**Exercise objective**. Write out everything in the data below, from the line containing "This screenshot has" down to the line containing "Looking at the", both included, as a numbered list with blank lines dropped. Omit the pictures.

::: Provided records

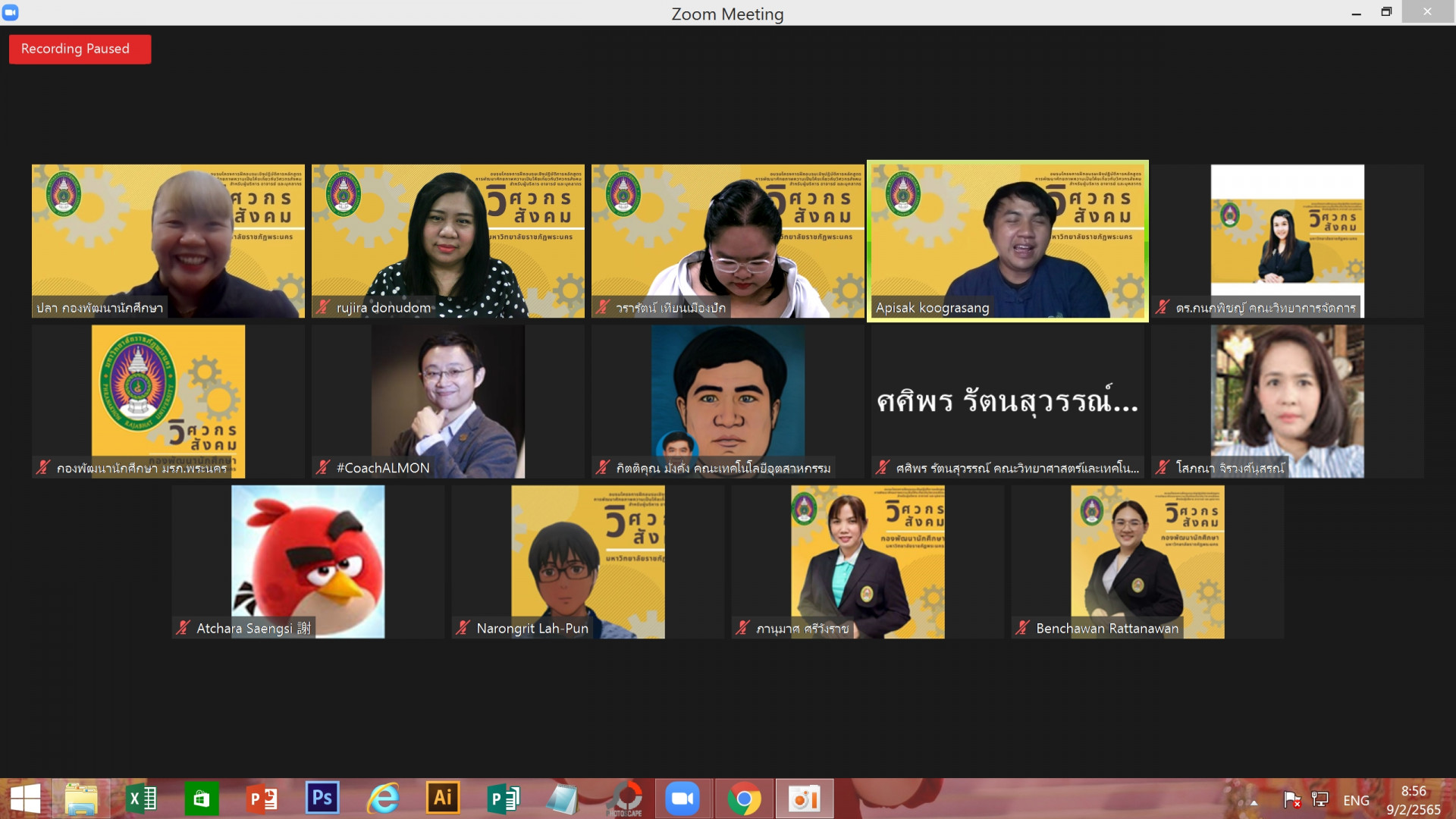Screen dimensions: 1456x819
Task: Open the PowerPoint taskbar icon
Action: pos(262,799)
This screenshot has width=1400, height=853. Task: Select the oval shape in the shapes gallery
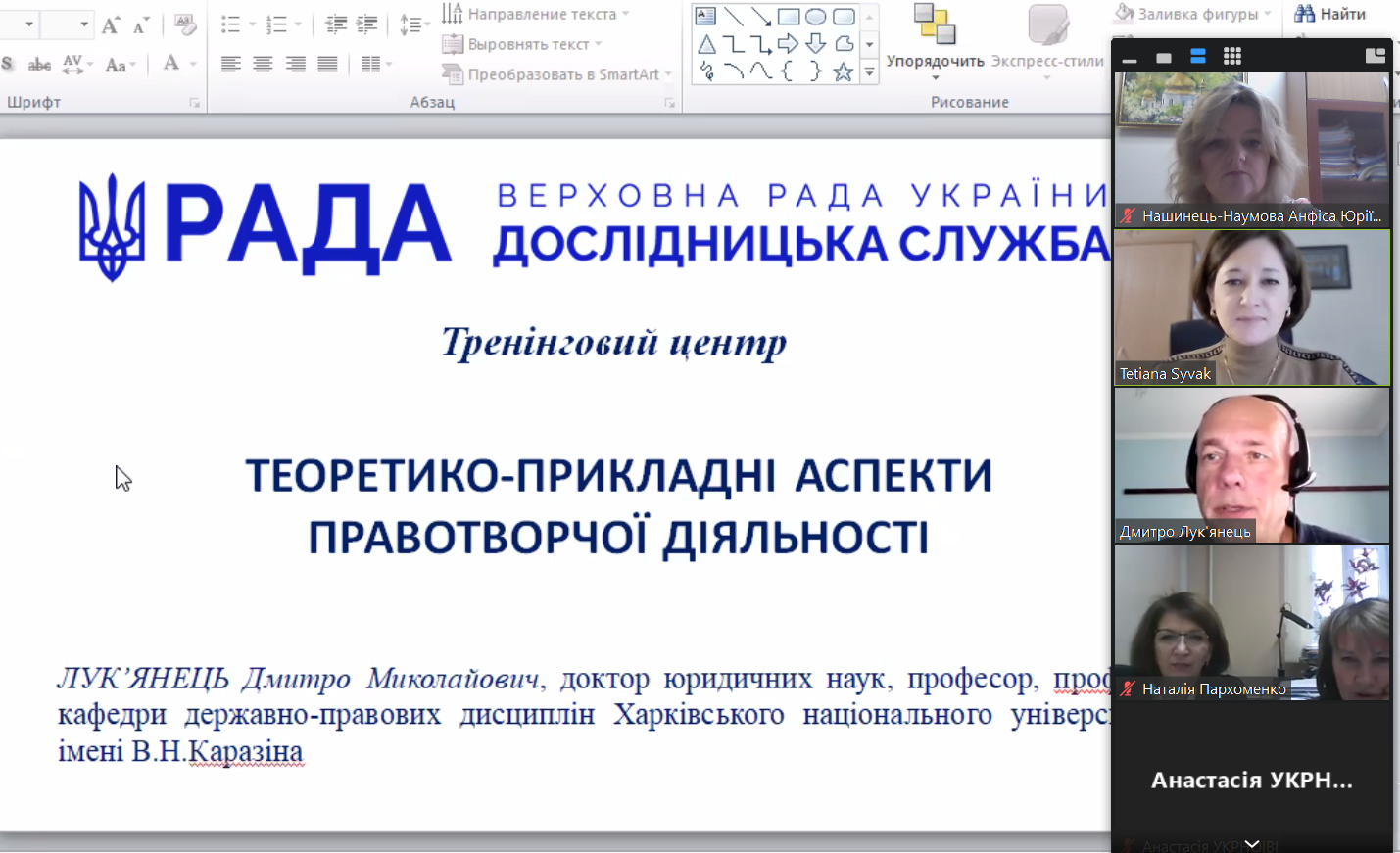[x=816, y=17]
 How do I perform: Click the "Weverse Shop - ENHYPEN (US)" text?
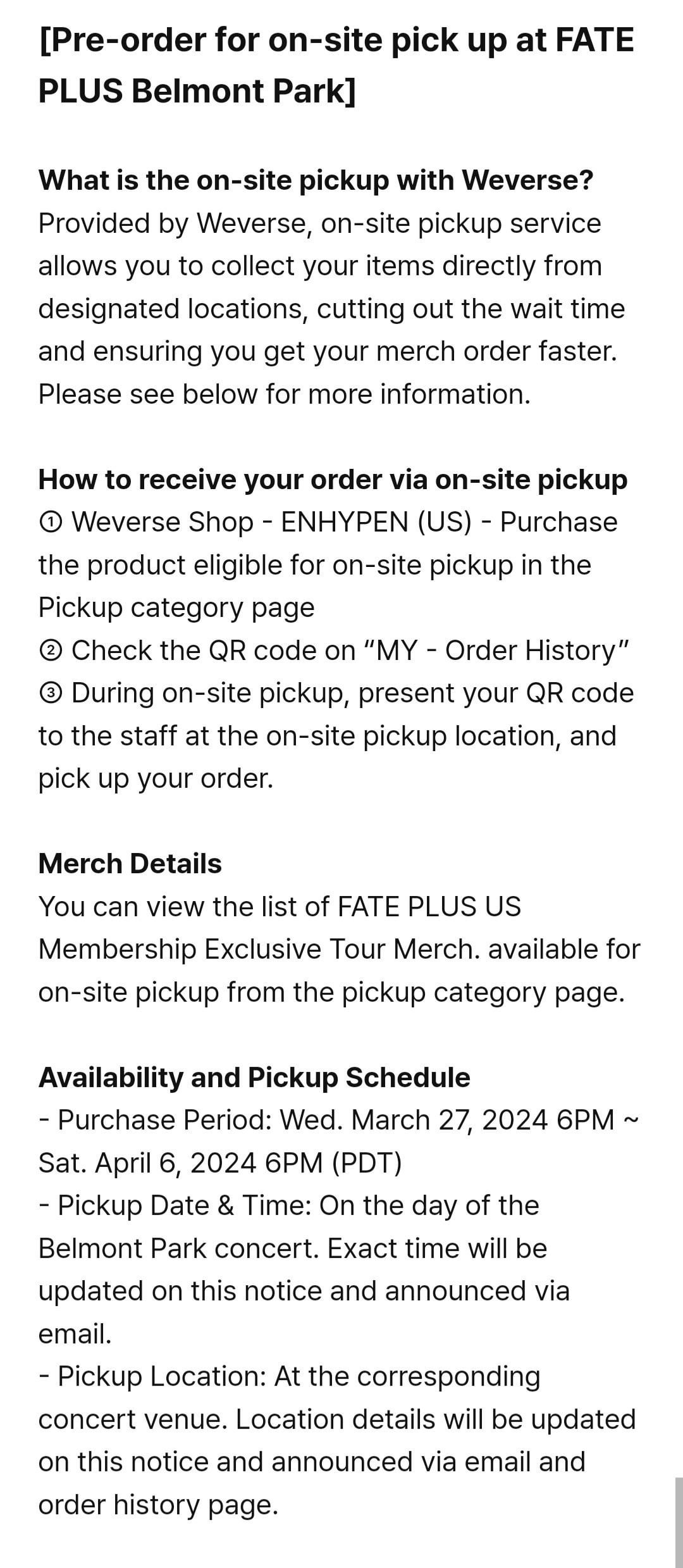pos(272,523)
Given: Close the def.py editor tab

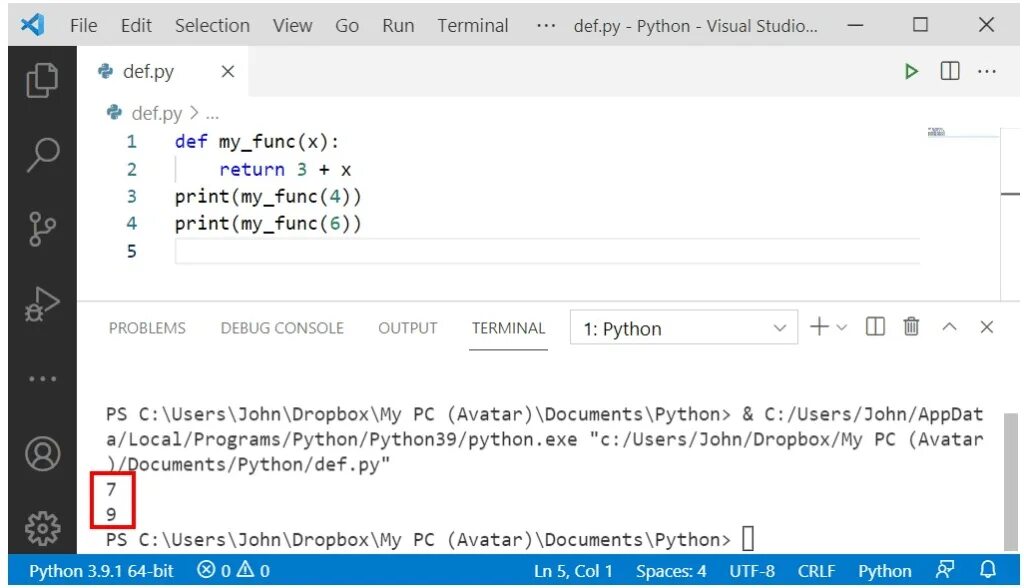Looking at the screenshot, I should (227, 71).

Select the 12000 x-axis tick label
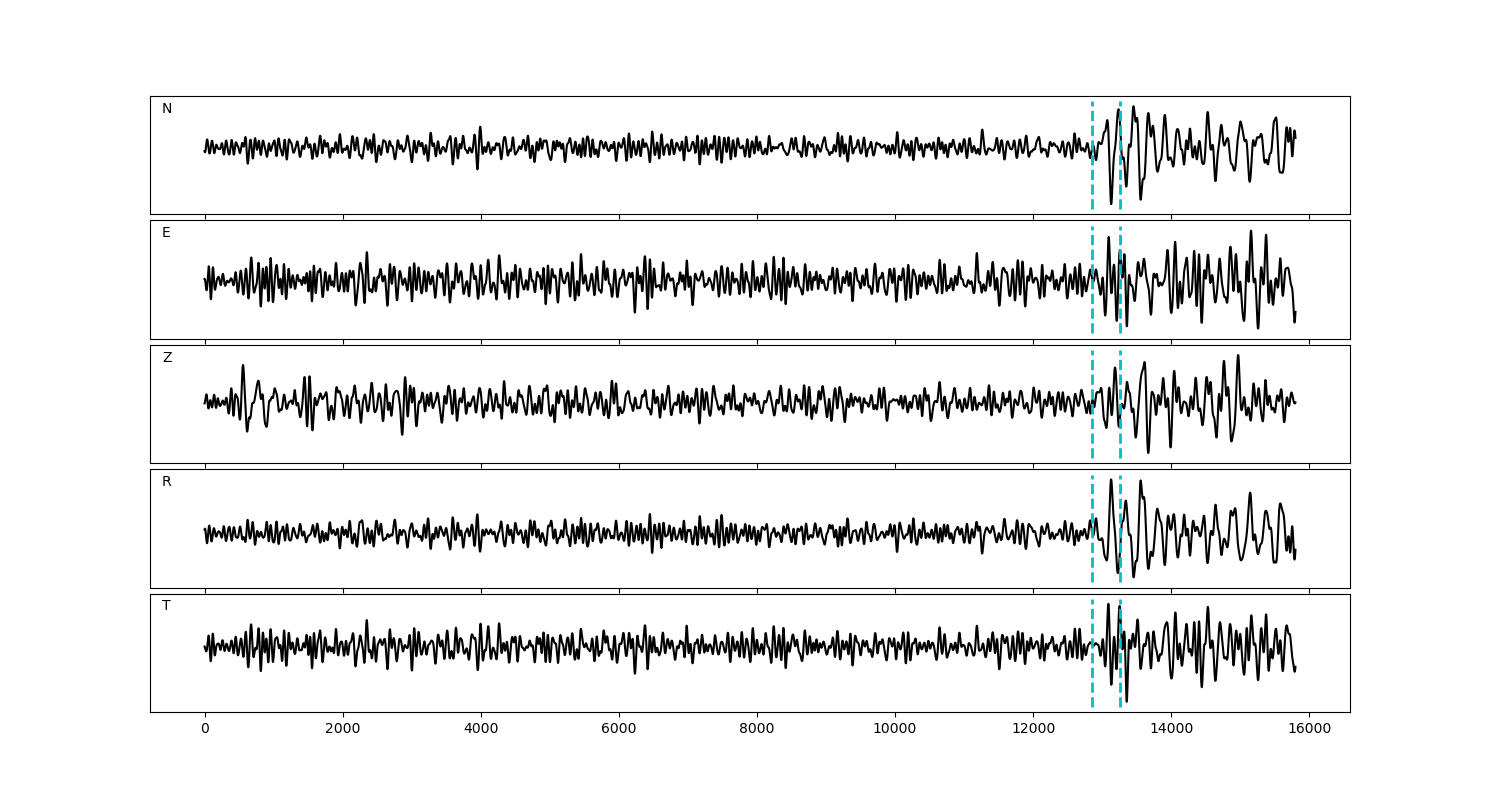1033,730

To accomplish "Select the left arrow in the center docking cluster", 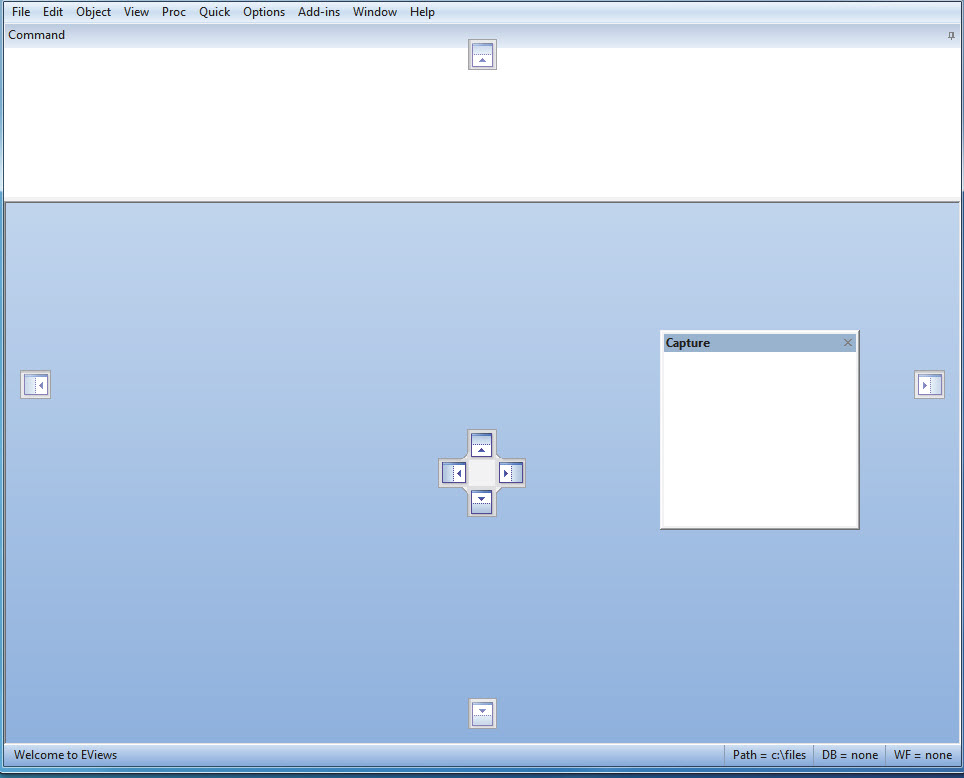I will point(454,472).
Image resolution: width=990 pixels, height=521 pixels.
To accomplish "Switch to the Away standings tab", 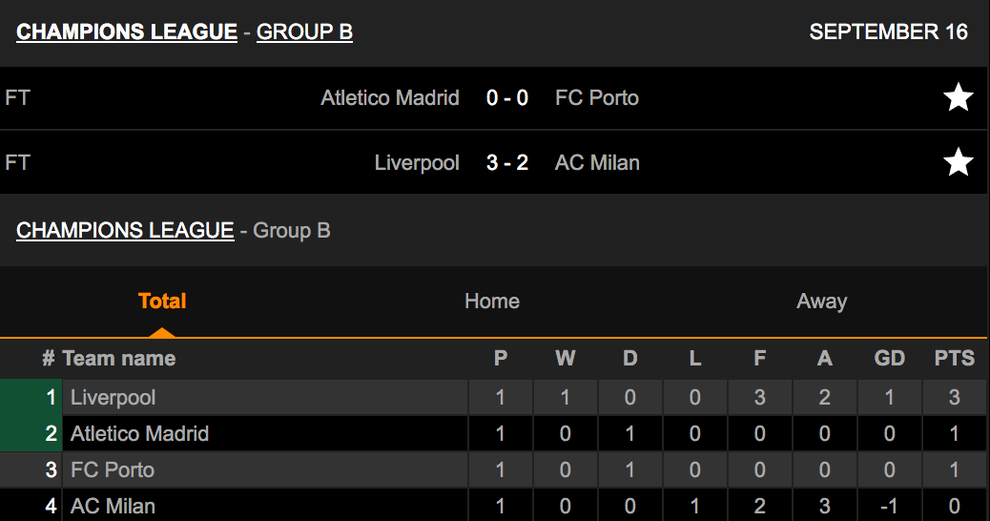I will point(821,301).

::::::

**Result for this exercise**.
1. This screenshot has width=1400, height=853. Task: Select the oval shape in the shapes gallery
2. [x=816, y=17]
3.  How do I perform: Click the "Weverse Shop - ENHYPEN (US)" text?
4. pos(272,523)
5. Given: Close the def.py editor tab
6. Looking at the screenshot, I should (227, 71).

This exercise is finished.